### Problem to solve
For this exercise, retype the lines from the one that holds "You are a computer-use agent. Image" through the one that holds "The width and" in the records below, both included, exactly and without pictures.

--- Data records Enclosed Below ---

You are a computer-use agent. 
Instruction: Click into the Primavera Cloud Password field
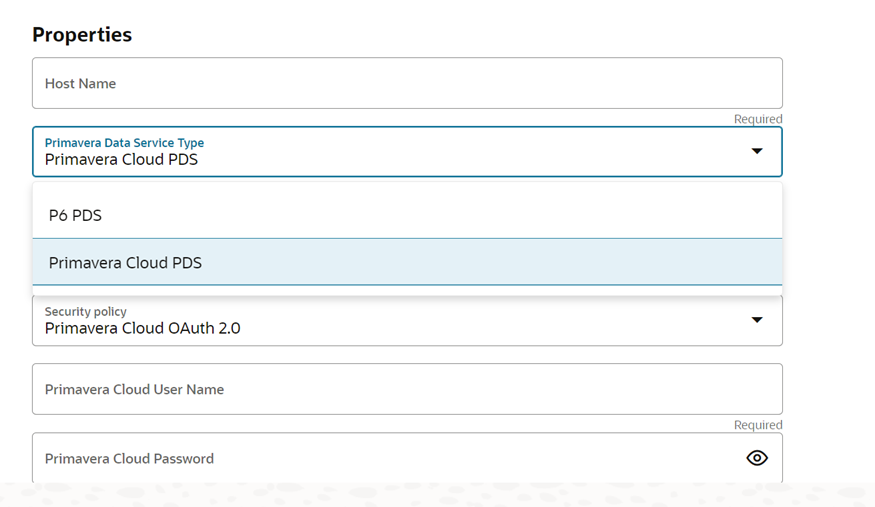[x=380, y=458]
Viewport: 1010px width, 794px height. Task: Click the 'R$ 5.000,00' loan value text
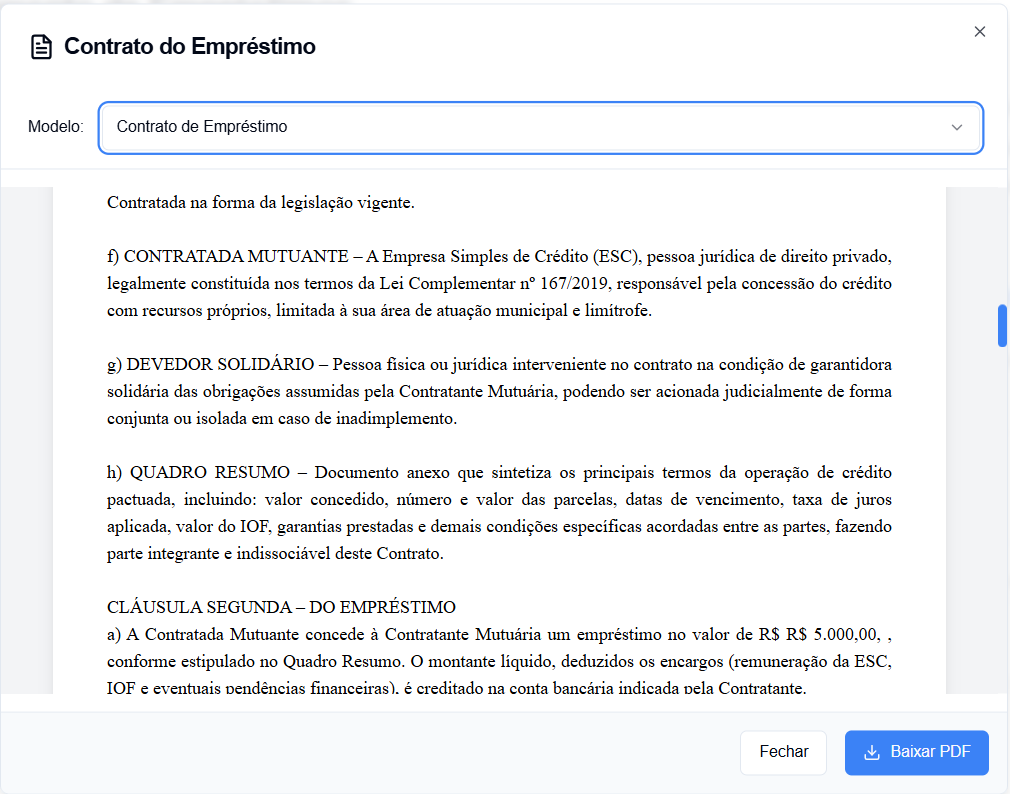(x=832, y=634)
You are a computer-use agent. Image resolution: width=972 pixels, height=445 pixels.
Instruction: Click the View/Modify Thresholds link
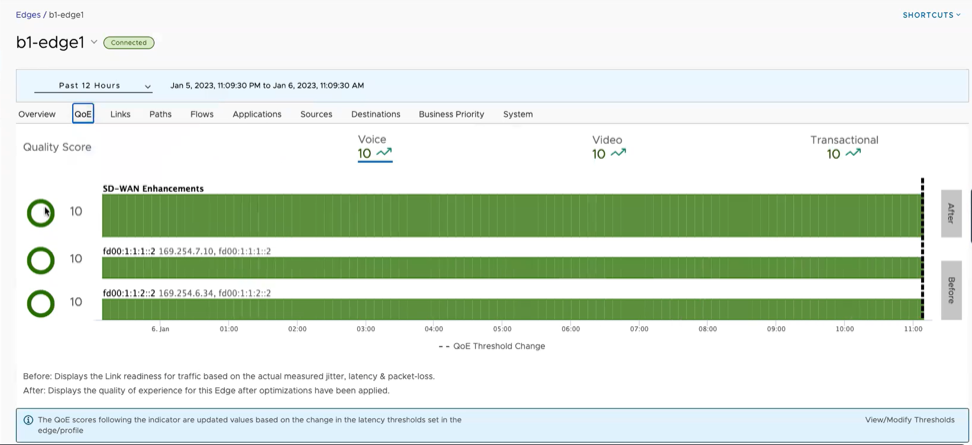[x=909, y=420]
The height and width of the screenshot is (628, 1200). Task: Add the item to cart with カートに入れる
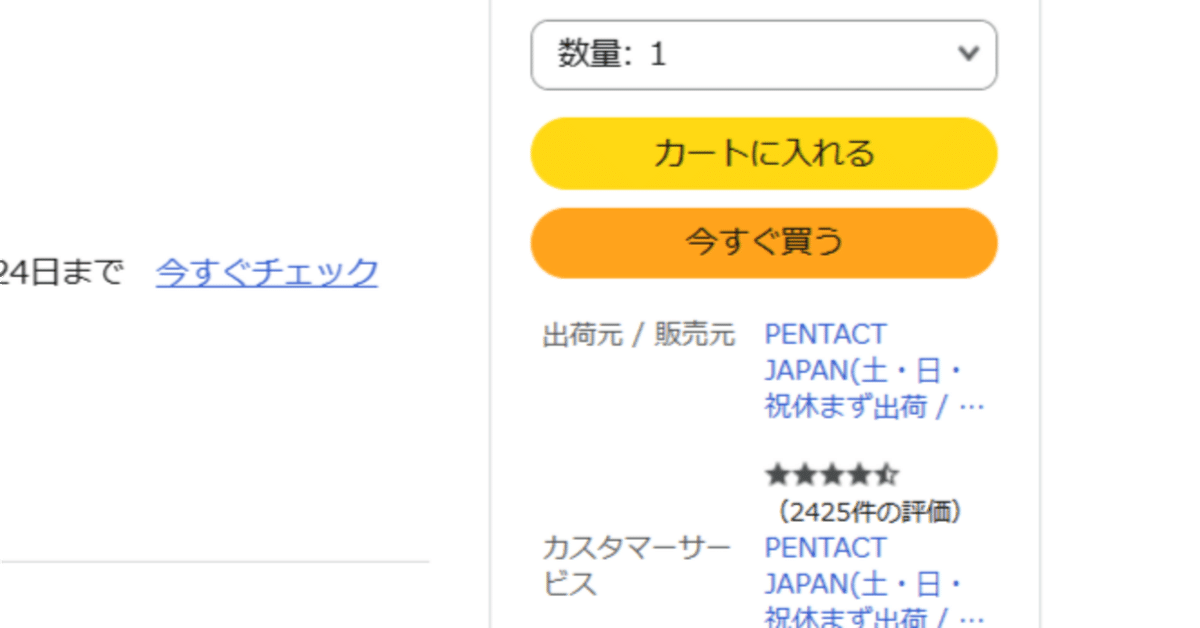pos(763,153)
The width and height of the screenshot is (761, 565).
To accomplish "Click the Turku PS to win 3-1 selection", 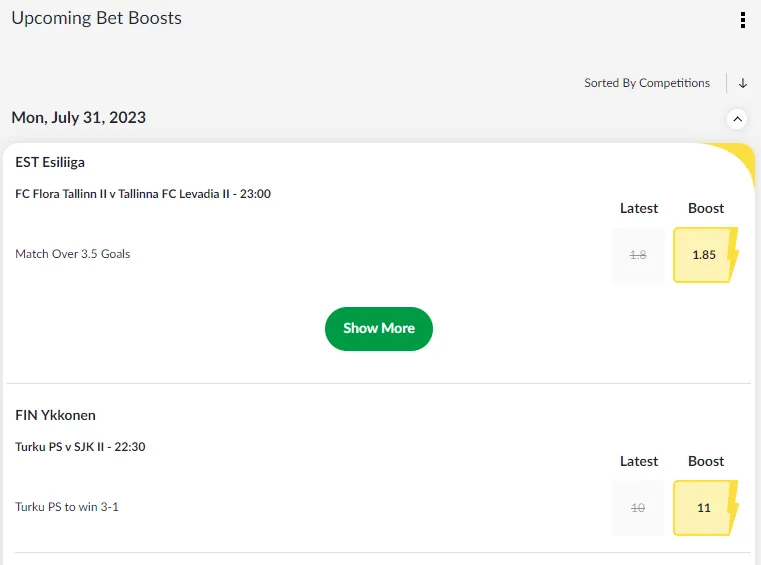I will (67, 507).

--- End of Enclosed Data records ---

### Task output
You are a computer-use agent. Image resolution: width=972 pixels, height=445 pixels.
Instruction: Click the View/Modify Thresholds link
[x=909, y=420]
The height and width of the screenshot is (628, 1200). Task: Add the item to cart with カートに入れる
pos(763,153)
The width and height of the screenshot is (761, 565).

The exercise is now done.